She tried not to laugh at the boy.

“I don’t want a mouth,” Danny conceded.

***

This morning I was glad to be able to take a shower, raise my arms, and lift my legs without any pain. Now Sunday’s football game is just a bad memory.

It was a brilliant plan.

An exciting weekend had by all.

Friday night, Kathy and I went out to Bones on the boss. Vickie and Jon, Becky and her date Monte, the Tucker-based chiropractor, and Brian and Nancy Pomrenke were in attendance. Kathy and I got raspberry swordfish. Kathy noticed that at expensive restaurants you are only served small portions of wine. Probably has something to do with the price.

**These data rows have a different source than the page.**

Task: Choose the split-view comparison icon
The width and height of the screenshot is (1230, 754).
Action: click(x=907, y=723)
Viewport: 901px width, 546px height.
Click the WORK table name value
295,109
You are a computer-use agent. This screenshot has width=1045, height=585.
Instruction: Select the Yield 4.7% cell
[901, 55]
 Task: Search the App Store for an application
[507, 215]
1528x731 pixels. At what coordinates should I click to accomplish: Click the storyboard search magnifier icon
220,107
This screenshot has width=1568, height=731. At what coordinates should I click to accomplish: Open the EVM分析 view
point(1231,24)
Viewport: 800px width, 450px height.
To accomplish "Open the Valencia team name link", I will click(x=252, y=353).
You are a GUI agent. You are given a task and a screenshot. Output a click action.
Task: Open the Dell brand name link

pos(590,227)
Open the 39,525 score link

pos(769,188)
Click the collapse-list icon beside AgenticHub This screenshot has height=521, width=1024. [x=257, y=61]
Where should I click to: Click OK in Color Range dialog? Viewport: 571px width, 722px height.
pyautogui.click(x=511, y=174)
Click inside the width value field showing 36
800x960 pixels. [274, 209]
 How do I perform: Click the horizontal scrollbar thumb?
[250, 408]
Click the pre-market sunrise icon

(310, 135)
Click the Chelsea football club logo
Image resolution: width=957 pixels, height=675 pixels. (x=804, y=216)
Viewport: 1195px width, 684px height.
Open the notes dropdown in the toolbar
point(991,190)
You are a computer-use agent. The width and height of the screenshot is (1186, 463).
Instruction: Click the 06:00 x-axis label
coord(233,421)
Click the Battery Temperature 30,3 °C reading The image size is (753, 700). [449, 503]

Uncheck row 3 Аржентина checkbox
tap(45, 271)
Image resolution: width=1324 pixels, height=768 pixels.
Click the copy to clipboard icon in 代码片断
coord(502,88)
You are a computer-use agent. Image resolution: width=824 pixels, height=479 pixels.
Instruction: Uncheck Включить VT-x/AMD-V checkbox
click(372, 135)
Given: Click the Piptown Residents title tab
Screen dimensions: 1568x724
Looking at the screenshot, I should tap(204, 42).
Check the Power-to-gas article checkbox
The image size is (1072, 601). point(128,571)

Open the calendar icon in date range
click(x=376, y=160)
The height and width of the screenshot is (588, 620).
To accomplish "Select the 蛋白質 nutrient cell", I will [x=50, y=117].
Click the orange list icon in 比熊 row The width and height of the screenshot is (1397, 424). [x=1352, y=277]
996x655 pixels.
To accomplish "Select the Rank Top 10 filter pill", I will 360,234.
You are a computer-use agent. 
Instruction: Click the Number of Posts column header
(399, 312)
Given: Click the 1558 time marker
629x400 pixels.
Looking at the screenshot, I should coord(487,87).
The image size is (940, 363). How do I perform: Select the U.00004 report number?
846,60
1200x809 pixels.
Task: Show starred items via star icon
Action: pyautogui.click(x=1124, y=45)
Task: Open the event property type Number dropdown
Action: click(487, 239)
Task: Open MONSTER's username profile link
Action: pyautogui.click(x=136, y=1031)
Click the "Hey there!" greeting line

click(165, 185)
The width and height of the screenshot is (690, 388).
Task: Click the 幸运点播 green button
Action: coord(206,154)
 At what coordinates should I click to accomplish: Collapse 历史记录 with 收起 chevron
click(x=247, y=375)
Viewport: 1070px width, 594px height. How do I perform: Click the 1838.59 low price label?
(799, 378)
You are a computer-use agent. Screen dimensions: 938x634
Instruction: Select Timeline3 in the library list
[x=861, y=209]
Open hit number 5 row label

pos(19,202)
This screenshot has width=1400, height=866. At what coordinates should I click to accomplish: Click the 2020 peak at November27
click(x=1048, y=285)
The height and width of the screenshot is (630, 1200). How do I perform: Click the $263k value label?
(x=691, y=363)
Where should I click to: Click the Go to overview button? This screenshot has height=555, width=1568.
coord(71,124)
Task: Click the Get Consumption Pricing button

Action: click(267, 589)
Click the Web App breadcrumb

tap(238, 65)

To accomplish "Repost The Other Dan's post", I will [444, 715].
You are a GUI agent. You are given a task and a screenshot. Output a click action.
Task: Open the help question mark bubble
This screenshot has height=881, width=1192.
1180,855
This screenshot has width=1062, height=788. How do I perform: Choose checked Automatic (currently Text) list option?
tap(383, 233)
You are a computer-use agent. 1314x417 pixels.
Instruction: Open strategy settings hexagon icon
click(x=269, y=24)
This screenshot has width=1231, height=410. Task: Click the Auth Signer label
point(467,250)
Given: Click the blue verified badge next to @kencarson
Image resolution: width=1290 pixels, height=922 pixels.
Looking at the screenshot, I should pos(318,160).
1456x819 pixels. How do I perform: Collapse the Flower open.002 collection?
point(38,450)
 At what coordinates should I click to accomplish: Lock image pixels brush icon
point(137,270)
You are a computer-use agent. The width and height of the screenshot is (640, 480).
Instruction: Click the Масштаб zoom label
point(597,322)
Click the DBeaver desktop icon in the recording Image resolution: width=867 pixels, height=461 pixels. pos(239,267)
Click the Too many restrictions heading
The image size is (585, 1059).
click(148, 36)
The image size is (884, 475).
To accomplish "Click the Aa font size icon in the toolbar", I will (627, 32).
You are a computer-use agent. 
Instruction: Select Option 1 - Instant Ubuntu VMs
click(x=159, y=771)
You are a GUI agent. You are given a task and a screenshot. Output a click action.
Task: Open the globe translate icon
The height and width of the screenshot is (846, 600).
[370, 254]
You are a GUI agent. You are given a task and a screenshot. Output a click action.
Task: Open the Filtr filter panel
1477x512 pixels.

Dinner covered many topics including: Tucker, Ted & Becky, the Grinch Who Stole Christmas (and not touching him with a 39 1/2 foot pole, specifically), Jon’s neck-cracking ability, the KKK, whom Monte hates but who at least keep the blacks out of Tucker (awkward moment of the evening), and Louisiana politics.

Dinner ended just before eleven. Kathy and I went in search of Charlie Chandler and the Viceroys. Rumor had it that he was playing at the Cotton Club that very evening. We couldn’t recruit any volunteers, except for Monte who, after being assured it wasn’t full of blacks, thought it sounded like fun. Becky bowed out, though, and they went off in Monte’s squeaky 280Z.

We found Charlie Chandler and the Viceroys. Were fairly impressed. Talked to him after the set. He gave us a demo tape. He didn’t have a job, he reported, but he did have a girlfriend. He thought we looked like a million dollars. I apologized and pointed out that we had just left dinner with the boss. We did stand out. Maybe not a million dollars, but everyone else looked like five, so…

Kathy looked great. Hope Charlie didn’t think we were showing off. We both agreed that we hadn’t changed. Except for Charlie’s longer hair. And he may have a few more smile lines.

Saturday, The four of us climbed in the Corolla and headed up north to a Christmas tree farm. Ted and Grant joined us in Mom’s Honda. None of us had cut our own tree before.

We came up on the farm. A mobile home with Christmas trees growing in the front yard. We browsed, waiting for one of the three saws to come available. Kathy spotted the one we wanted pretty quickly. So I stuck dead branches in it to make it look ugly. Just in case someone else spotted and had a saw. We also picked out a short one for the office.

We cut the office tree first for practice. Danny and Nicole yelled “Timber.” I looked at it laying on the ground and said, “Nah. I don’t want this one.”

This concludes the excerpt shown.